Je suis l'Empire à la fin de la décadence,
Qui regarde passer les grands Barbares blancs,
En composant des acrostiches indolents,
D'un style d'or où la langueur du soleil danse.

Only Saltus is not Tacitus, in spite of having delved into his pages.


[RECOLLECTIONS OF RÉJANE]

NOTES ON THE ART OF THE GREAT FRENCH
ACTRESS

Meilhac's play, Ma Cousine, which owed most of its success, when it was produced at the Variétés, October 27th, 1890, to the acting of Réjane, is one of those essentially French plays which no ingenuity can ever accommodate to an English soil. It is the finer spirit of farce, it is meant to be taken as a kind of intellectual exercise; it is human geometry for the masses. There are moments when the people of the play are on the point of existing for themselves, and have to be brought back, put severely in their places, made to fit their squares of the pattern. The thing as a whole has no more resemblance to real life than Latin verses have to a school-boy's conversation. Reality, that, after all, probably holds us in it, comes into it accidentally, in the form of detail, in little touches of character, little outbursts of temperament. The rest is done after a plan, it is an entanglement by rule; it exists because people have agreed to think that they like suspense; the tantalization of curiosity on the stage. We see the knot tied by the conjurer; we want to know what he will do with it. In France, and in such a piece as Ma Cousine, the conjurer is master of his trade; he gives us our illusions and our enlightenment in exactly the right doses.
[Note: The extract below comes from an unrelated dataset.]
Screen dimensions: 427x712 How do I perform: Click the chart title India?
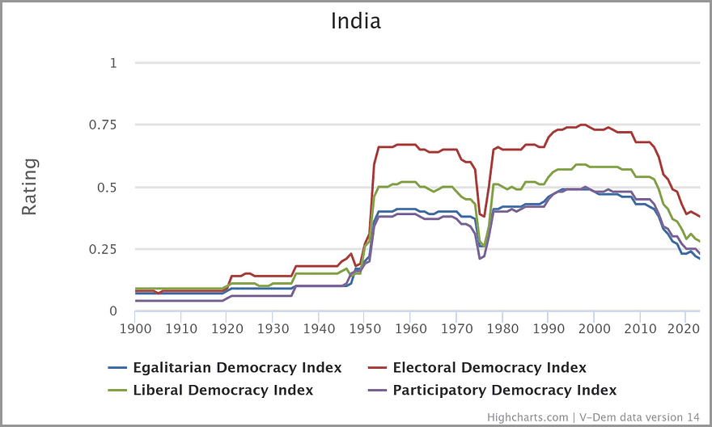click(355, 21)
And Réjane in this wittily artificial play suits herself perfectly to her subject, becomes everything there is in the character of Riquette; an actress who plays a comedy in real life, quite in the spirit of the stage. She has to save the situation from being taken too seriously, from becoming tragic: she has to take the audience into her confidence, to assure them that it is all a joke. And so we see her constantly overdoing her part, fooling openly. She does two things at once: the artificial comedy, which is uppermost in the play, and the character part which is implicit in it. And she is perfect in both.

The famous Chahut, which went electrically through Paris, when it was first given, in all its audacity, shows us one side of her art. The delicate by-plays with eyes and voice, or rather the voice and the overhanging eyelid of the right eye, shows us another. She is always the cleverest person on the stage. Her face in repose seems waiting for every expression to quicken its own form of life. When the face is in movement, one looks chiefly at the mouth, the thick, heavily painted lips, which twist upward, and wrinkle into all kinds of earthly subtleties. Her face is full of an experienced, sullen, chuckling gaminerie, which seems, after all, to be holding back something: it has a curious, vulgar undertone, a succulent and grossly joyous gurgle.

RÉJANE IN "MA COUSINE"

Here, in Ma Cousine, she abandons herself to all the frank and shady humors of the thing with the absolute abandonment of the artist. It is like a picture by Forain, made of the same material with the same cynicism and with the same mastery of line.